Your instructions – Output exactly the lines below, starting with the line that has "READ MORE (88, 2374)" and going on through the line that has "Promjena rezervacije (33, 2277)", both included, and no other lines.

Records contained in a dataset –

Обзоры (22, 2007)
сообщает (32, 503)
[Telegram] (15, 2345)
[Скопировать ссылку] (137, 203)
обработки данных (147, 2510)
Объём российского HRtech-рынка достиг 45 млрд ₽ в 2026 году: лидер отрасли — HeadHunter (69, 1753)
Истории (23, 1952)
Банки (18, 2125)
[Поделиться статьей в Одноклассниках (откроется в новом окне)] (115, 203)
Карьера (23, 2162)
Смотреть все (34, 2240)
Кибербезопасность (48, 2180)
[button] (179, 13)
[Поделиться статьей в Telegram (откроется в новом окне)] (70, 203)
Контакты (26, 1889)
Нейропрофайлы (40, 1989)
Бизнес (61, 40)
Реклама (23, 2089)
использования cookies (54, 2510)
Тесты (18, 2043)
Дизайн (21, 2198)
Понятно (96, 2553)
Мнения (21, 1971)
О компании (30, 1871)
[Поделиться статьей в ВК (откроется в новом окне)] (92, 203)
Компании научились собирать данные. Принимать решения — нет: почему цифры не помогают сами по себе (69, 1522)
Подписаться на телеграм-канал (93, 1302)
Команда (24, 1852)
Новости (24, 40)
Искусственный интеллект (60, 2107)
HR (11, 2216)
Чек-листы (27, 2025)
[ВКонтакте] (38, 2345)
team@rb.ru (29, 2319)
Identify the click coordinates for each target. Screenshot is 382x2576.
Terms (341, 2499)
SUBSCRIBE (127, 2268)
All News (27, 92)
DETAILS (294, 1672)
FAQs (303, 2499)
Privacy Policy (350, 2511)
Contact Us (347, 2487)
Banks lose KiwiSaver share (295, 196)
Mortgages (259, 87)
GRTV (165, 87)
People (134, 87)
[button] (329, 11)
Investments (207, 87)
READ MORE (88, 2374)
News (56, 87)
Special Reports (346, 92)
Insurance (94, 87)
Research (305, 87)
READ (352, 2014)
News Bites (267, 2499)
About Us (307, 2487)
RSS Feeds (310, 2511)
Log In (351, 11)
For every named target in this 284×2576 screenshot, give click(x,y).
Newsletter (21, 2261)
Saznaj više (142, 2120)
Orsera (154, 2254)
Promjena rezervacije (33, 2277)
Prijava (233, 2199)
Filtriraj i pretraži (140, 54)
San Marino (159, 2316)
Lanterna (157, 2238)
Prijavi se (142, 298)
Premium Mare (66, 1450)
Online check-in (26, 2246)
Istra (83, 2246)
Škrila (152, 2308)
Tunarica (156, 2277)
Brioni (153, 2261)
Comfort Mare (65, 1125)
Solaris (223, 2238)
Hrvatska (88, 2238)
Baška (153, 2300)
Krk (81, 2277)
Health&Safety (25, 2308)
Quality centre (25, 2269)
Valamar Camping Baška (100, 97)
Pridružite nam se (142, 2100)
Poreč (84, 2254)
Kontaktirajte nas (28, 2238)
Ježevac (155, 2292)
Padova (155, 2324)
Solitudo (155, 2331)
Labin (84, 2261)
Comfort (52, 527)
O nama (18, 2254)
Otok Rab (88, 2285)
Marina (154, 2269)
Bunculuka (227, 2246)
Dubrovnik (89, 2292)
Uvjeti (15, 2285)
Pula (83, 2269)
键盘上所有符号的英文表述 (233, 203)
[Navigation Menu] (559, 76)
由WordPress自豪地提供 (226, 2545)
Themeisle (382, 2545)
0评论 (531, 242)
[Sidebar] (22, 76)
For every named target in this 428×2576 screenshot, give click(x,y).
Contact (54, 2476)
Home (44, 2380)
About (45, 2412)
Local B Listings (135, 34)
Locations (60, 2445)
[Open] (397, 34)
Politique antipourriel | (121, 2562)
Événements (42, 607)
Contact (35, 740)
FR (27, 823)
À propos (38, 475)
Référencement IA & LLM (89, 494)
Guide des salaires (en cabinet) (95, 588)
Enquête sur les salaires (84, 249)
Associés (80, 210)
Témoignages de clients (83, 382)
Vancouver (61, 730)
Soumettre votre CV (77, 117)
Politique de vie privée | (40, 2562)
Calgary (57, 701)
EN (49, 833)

Answer space –
READ MORE (88, 2374)
News (56, 87)
Special Reports (346, 92)
Insurance (94, 87)
Research (305, 87)
READ (352, 2014)
News Bites (267, 2499)
About Us (307, 2487)
RSS Feeds (310, 2511)
Log In (351, 11)
For every named target in this 284×2576 screenshot, give click(x,y).
Newsletter (21, 2261)
Saznaj više (142, 2120)
Orsera (154, 2254)
Promjena rezervacije (33, 2277)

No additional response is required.